Situasi ini adalah lambang kenyataan yang banyak diakui di Tiongkok. Meskipun negara ini berpacu untuk membangun A.I. generatif, perusahaan-perusahaan Tiongkok hampir sepenuhnya mengandalkan sistem-sistem yang mendasarinya dari Amerika Serikat. Tiongkok sekarang tertinggal dari Amerika Serikat dalam A.I. generatif setidaknya selama satu tahun dan mungkin semakin tertinggal, menurut lebih dari selusin orang dalam industri teknologi dan insinyur terkemuka, yang menetapkan panggung untuk fase baru dalam persaingan teknologi yang kejam antara dua negara yang beberapa bandingkan dengan perang dingin.

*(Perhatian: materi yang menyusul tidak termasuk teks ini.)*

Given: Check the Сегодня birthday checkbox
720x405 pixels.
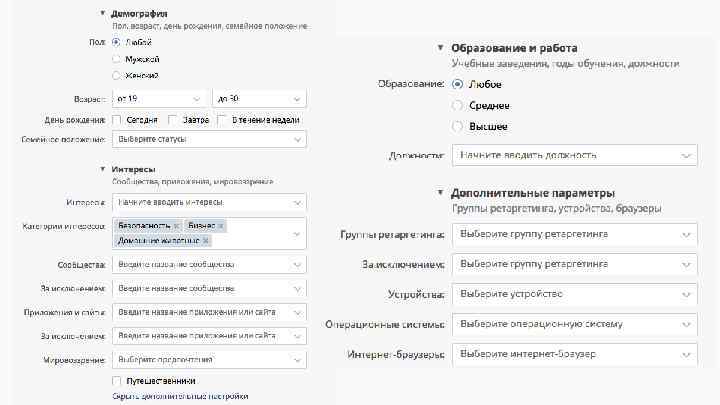Looking at the screenshot, I should pos(117,120).
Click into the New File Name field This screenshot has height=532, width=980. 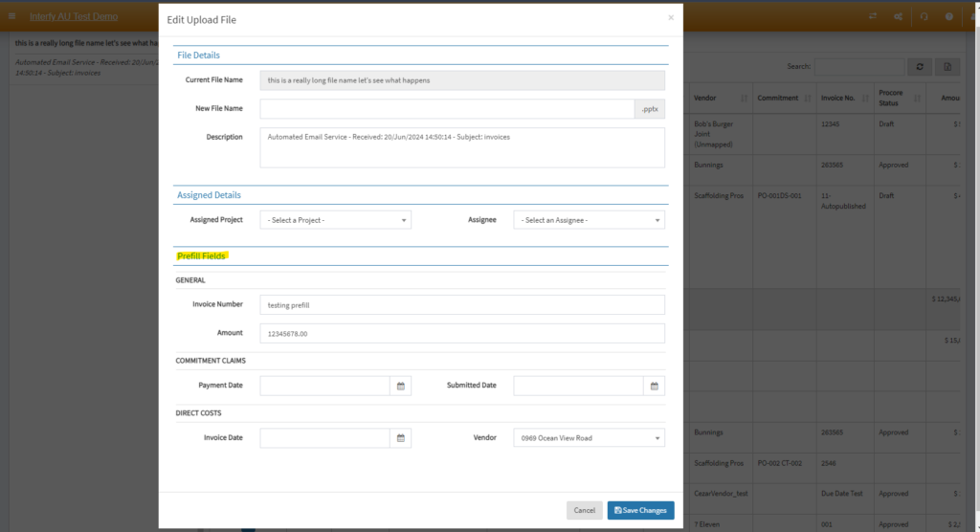447,109
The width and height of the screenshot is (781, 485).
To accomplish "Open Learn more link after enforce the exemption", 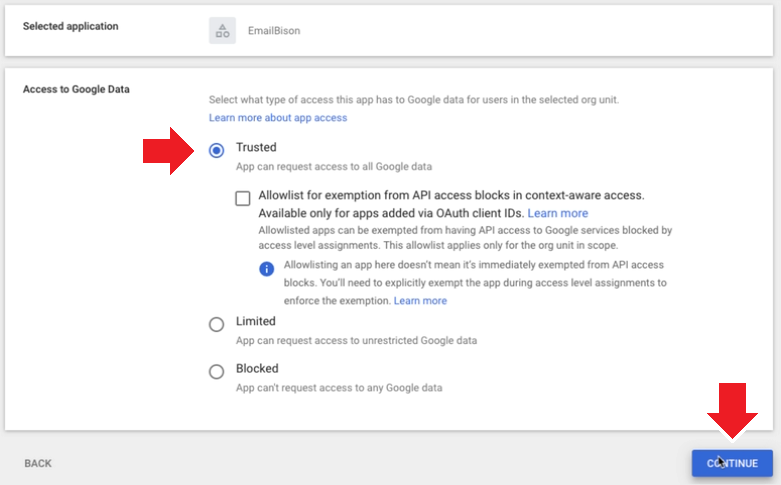I will click(420, 301).
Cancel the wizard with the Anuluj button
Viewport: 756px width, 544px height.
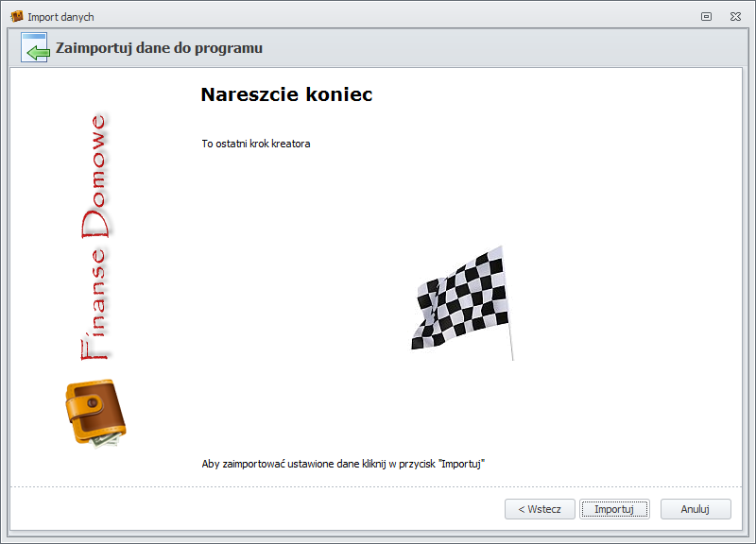pyautogui.click(x=696, y=509)
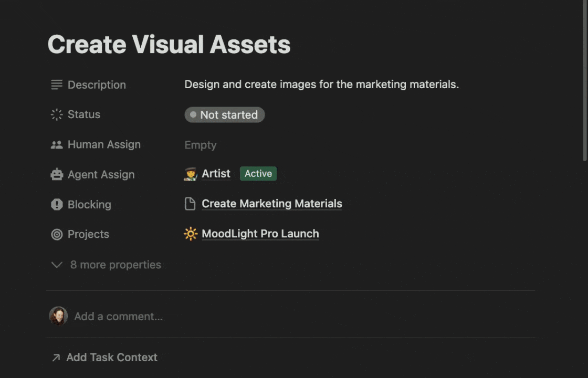Click the page icon beside Create Marketing Materials

pos(190,204)
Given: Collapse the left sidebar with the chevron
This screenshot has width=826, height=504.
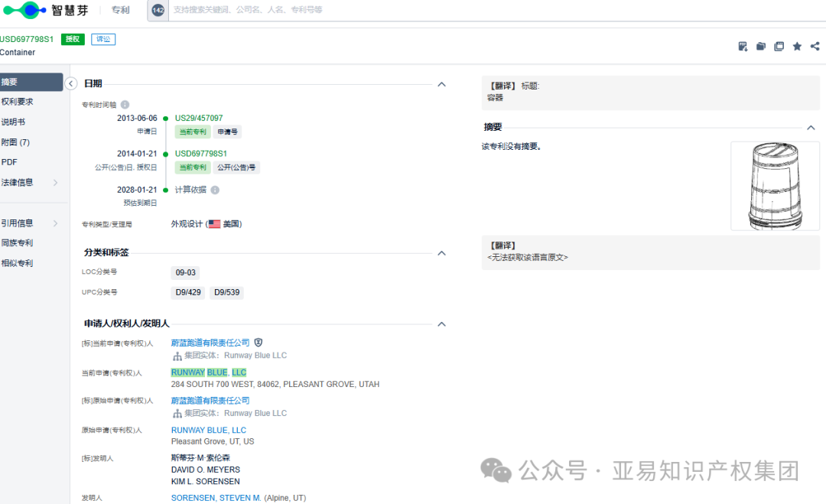Looking at the screenshot, I should tap(71, 84).
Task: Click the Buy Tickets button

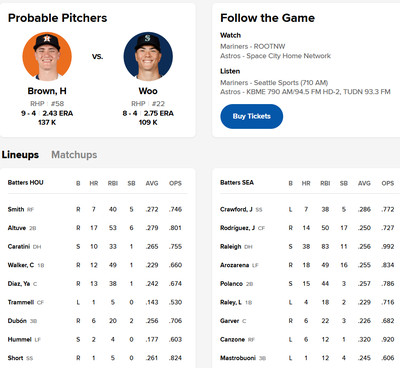Action: pyautogui.click(x=252, y=116)
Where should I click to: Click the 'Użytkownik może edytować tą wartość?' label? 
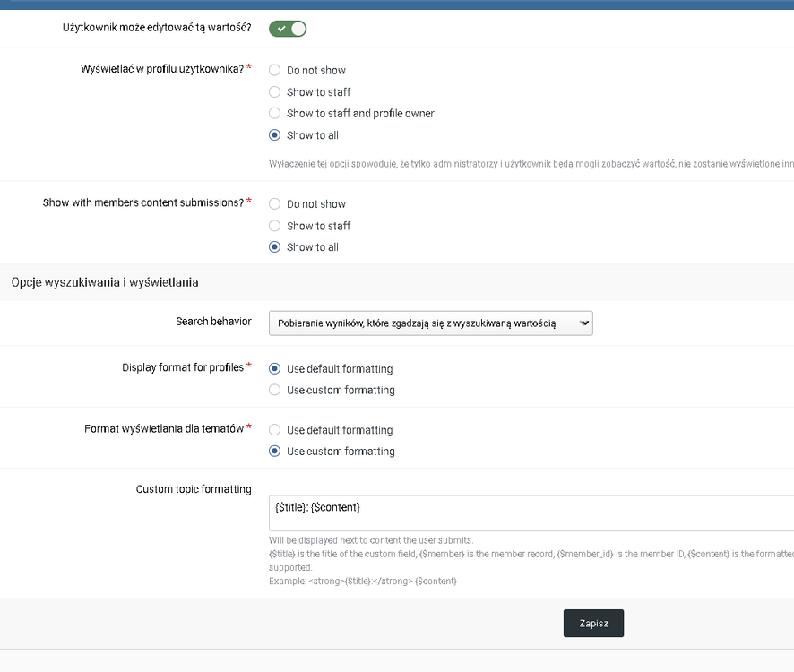pyautogui.click(x=157, y=28)
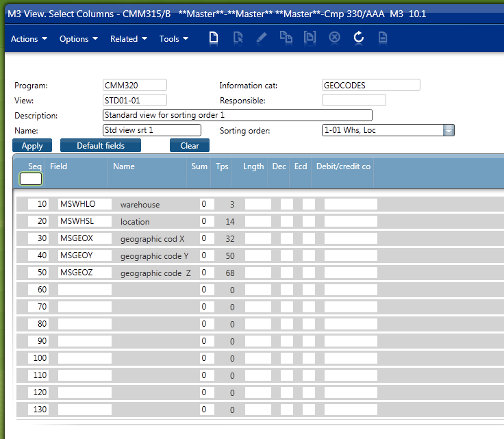Click the Copy (two pages) toolbar icon
This screenshot has width=504, height=439.
[x=286, y=38]
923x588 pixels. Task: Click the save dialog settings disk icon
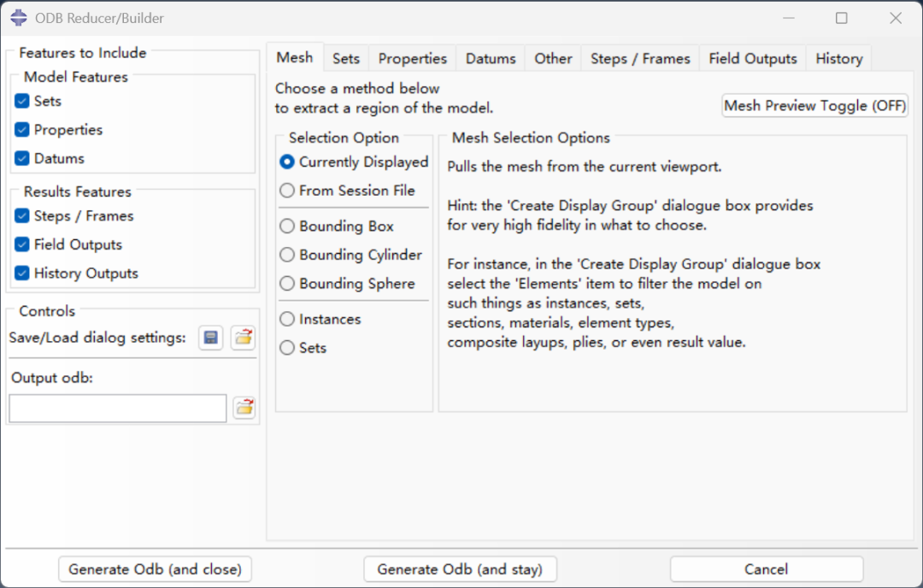(211, 338)
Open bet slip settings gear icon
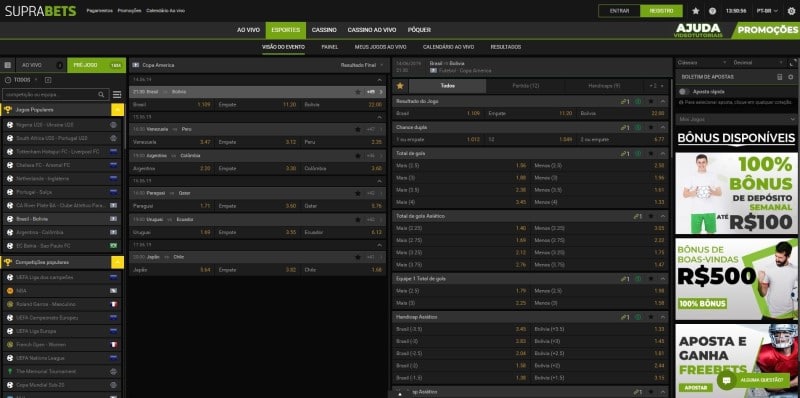Viewport: 800px width, 398px height. point(791,77)
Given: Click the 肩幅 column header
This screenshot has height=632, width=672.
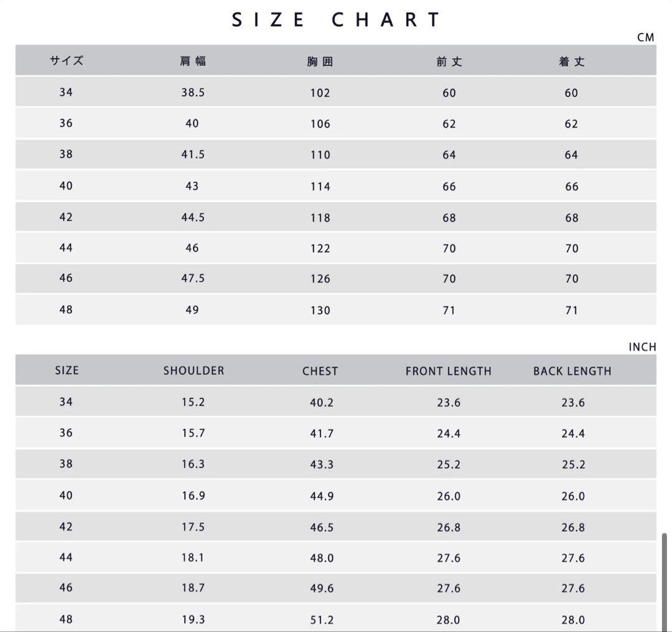Looking at the screenshot, I should (193, 61).
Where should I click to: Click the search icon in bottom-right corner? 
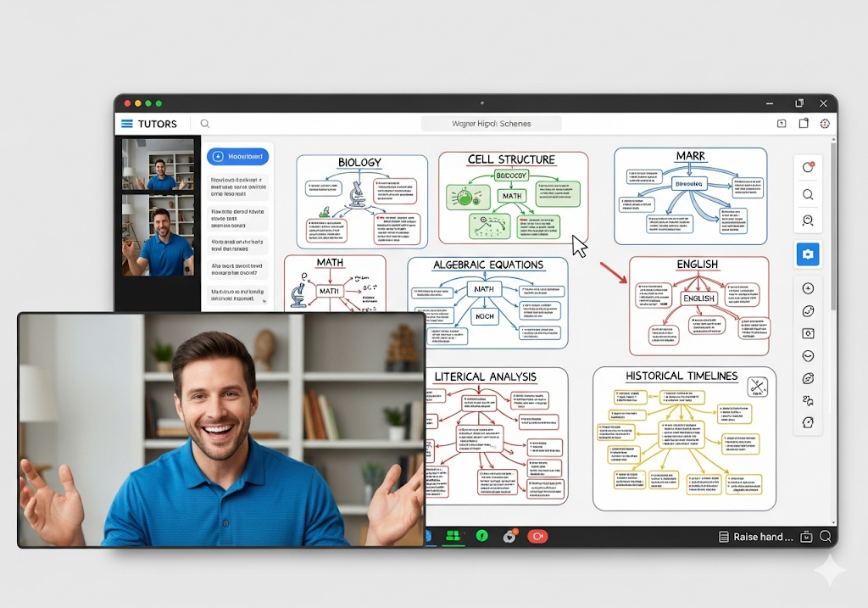(825, 537)
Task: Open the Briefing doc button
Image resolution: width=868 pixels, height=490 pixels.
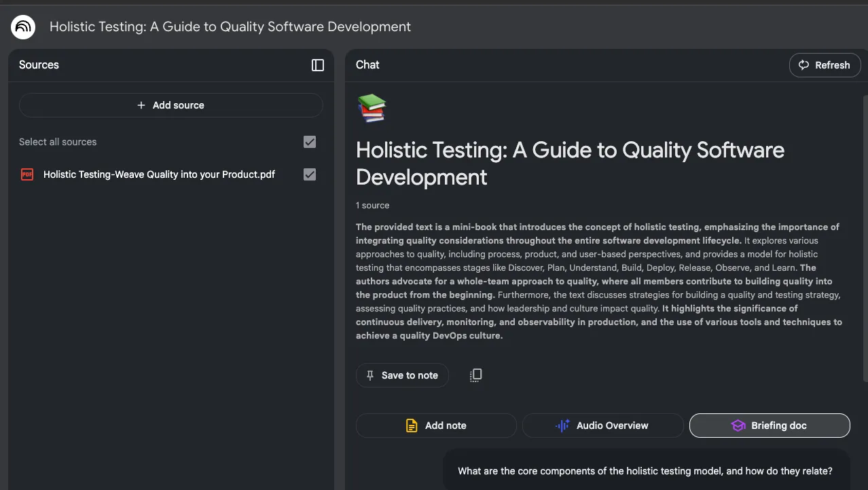Action: click(x=770, y=426)
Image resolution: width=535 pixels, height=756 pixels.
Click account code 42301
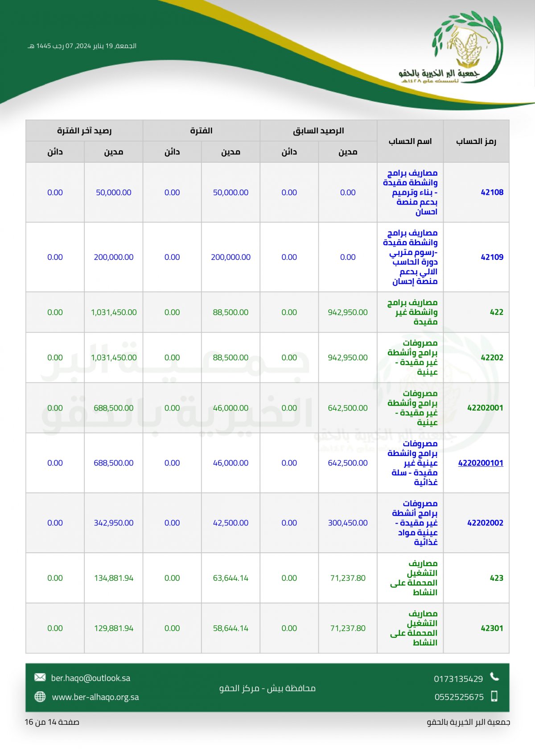(x=492, y=628)
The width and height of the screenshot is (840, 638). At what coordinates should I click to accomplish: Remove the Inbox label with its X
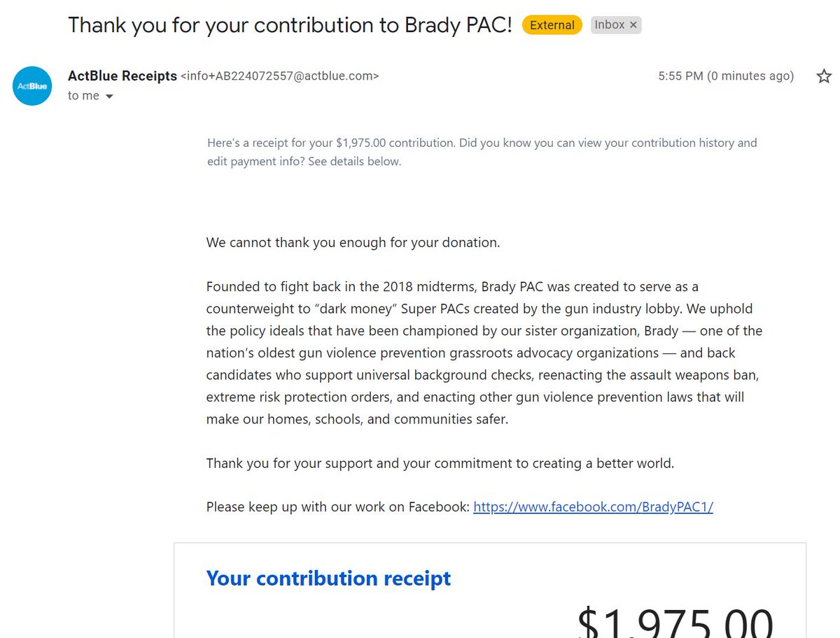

“Investor dengan firma modal ventura Page One Ventures yang fokus pada teknologi A.I. mengatakan bahwa rilis ChatGPT merupakan ‘momen Sputnik lain yang dirasakan Tiongkok harus merespons’,” kata Chris Nicholson.
Jenny Xiao, seorang mitra di Leonis Capital, sebuah perusahaan investasi yang fokus pada perusahaan yang didukung oleh A.I., mengatakan model A.I. yang dibangun oleh perusahaan Tiongkok “tidak begitu bagus,” menyebabkan banyak perusahaan Tiongkok sering menggunakan “versi disesuaikan dari model-model Barat.” Dia memperkirakan bahwa Tiongkok tertinggal dua hingga tiga tahun dari Amerika Serikat dalam perkembangan A.I. generatif.
Perebutan keunggulan A.I. memiliki implikasi besar. Kemajuan dalam A.I. generatif dapat mempengaruhi keseimbangan kekuatan teknologi global, meningkatkan produktivitas orang, membantu industri, dan memimpin pada inovasi masa depan, meskipun negara-negara berjuang dengan risiko teknologi tersebut.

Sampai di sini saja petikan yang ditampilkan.